§ Short problem a
In the records, take the lines from the one holding "Click the Leads people icon" through the one holding "Action: [455, 350]", inclusive. Give those lines again with "Reload" swapped for "Refresh", keeping everything else unchanged.

§ Document extract
■ ■ ■ ■ ■
Like a few people I am rather cynical about the role of the mainstream media (msm). In part this cynicism arises from working in media for a while, in part it is reinforced by the fact that the msm has become a fully integrated component of the capitalist system and as such is unable to examine or question the dominant paradigm that seems to have the world rushing towards a rather unpleasant future.
Yet its role in providing us with some form of public record of events persists. In this regard I am not referring to the vast quantities of opinions or op-edits that clutter most of the press sites or their physical manifestations. Nor am I talking about the gratuitous and highly condensed form of TV reporting that graces our screens around dinner time. I am simply observing the fact that the press still provides a first draft of history, incomplete for sure, but a draft nonetheless. However we also learnt something else from the Rupert’s Australian in recent times.
What we learnt or observed quite explicitly is that the public domain of knowledge about what goes on in the corridors of politics is manipulated by practitioners of spin who are highly connected to media outlets and political sources. We see daily the public fascade of politics, the proceedings of the houses of parliament are public record, and we glimpse the stage managed events designed to neatly encapsulate some minute bit of government policy. And then we get the codified version of the behind the scenes mechanations offered up by the various journalists imbedded into Parliament House.
Imbedded journalists were used by the US recently to improve their media profile during the invasion of Iraq and in the Afghanistan campaign. The idea was that such journalists or media would form a close relationship with their protectors and report a version of the ground war that was largely sympathetic to the US mission. Of course given the life and death nature of combat, the highly charged emotional nature of such environment has parallels with the psychological phenomenon know as the Stockholm Syndrome.
■ ■ ■ ■ ■
§ Dataset records
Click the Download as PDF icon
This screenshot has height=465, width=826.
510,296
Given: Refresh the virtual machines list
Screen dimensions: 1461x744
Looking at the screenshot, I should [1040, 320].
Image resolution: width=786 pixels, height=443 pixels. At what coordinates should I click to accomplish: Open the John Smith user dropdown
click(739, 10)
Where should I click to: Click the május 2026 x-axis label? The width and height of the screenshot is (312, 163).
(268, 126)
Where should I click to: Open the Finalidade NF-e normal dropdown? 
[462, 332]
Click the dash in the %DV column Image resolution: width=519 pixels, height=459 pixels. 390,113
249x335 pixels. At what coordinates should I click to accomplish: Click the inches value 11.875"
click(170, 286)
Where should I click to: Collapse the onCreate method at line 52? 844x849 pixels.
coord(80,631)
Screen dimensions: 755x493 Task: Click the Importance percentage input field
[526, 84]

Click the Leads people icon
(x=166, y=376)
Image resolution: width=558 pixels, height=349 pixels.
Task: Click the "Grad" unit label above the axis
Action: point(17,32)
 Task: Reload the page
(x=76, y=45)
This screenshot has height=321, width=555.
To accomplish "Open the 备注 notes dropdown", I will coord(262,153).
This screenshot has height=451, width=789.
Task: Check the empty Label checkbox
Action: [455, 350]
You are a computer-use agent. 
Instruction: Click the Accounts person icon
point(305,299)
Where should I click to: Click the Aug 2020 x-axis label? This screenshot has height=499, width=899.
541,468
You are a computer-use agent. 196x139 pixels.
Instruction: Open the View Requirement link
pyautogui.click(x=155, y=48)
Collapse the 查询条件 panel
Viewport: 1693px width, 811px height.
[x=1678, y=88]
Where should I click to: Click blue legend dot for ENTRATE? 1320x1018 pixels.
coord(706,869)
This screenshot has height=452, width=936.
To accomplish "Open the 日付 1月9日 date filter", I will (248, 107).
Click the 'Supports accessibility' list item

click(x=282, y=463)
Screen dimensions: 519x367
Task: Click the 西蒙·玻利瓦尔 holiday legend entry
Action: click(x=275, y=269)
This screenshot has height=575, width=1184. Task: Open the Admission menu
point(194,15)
■ ■ ■ ■ ■
§ Short problem b
Retype the passage on the mainstream media in full, with no changes.

§ Right answer a
Click the Leads people icon
(x=166, y=376)
Image resolution: width=558 pixels, height=349 pixels.
Task: Click the "Grad" unit label above the axis
Action: point(17,32)
 Task: Refresh the page
(x=76, y=45)
This screenshot has height=321, width=555.
To accomplish "Open the 备注 notes dropdown", I will coord(262,153).
This screenshot has height=451, width=789.
Task: Check the empty Label checkbox
Action: [455, 350]

§ Right answer b
Like a few people I am rather cynical about the role of the mainstream media (msm). In part this cynicism arises from working in media for a while, in part it is reinforced by the fact that the msm has become a fully integrated component of the capitalist system and as such is unable to examine or question the dominant paradigm that seems to have the world rushing towards a rather unpleasant future.
Yet its role in providing us with some form of public record of events persists. In this regard I am not referring to the vast quantities of opinions or op-edits that clutter most of the press sites or their physical manifestations. Nor am I talking about the gratuitous and highly condensed form of TV reporting that graces our screens around dinner time. I am simply observing the fact that the press still provides a first draft of history, incomplete for sure, but a draft nonetheless. However we also learnt something else from the Rupert’s Australian in recent times.
What we learnt or observed quite explicitly is that the public domain of knowledge about what goes on in the corridors of politics is manipulated by practitioners of spin who are highly connected to media outlets and political sources. We see daily the public fascade of politics, the proceedings of the houses of parliament are public record, and we glimpse the stage managed events designed to neatly encapsulate some minute bit of government policy. And then we get the codified version of the behind the scenes mechanations offered up by the various journalists imbedded into Parliament House.
Imbedded journalists were used by the US recently to improve their media profile during the invasion of Iraq and in the Afghanistan campaign. The idea was that such journalists or media would form a close relationship with their protectors and report a version of the ground war that was largely sympathetic to the US mission. Of course given the life and death nature of combat, the highly charged emotional nature of such environment has parallels with the psychological phenomenon know as the Stockholm Syndrome.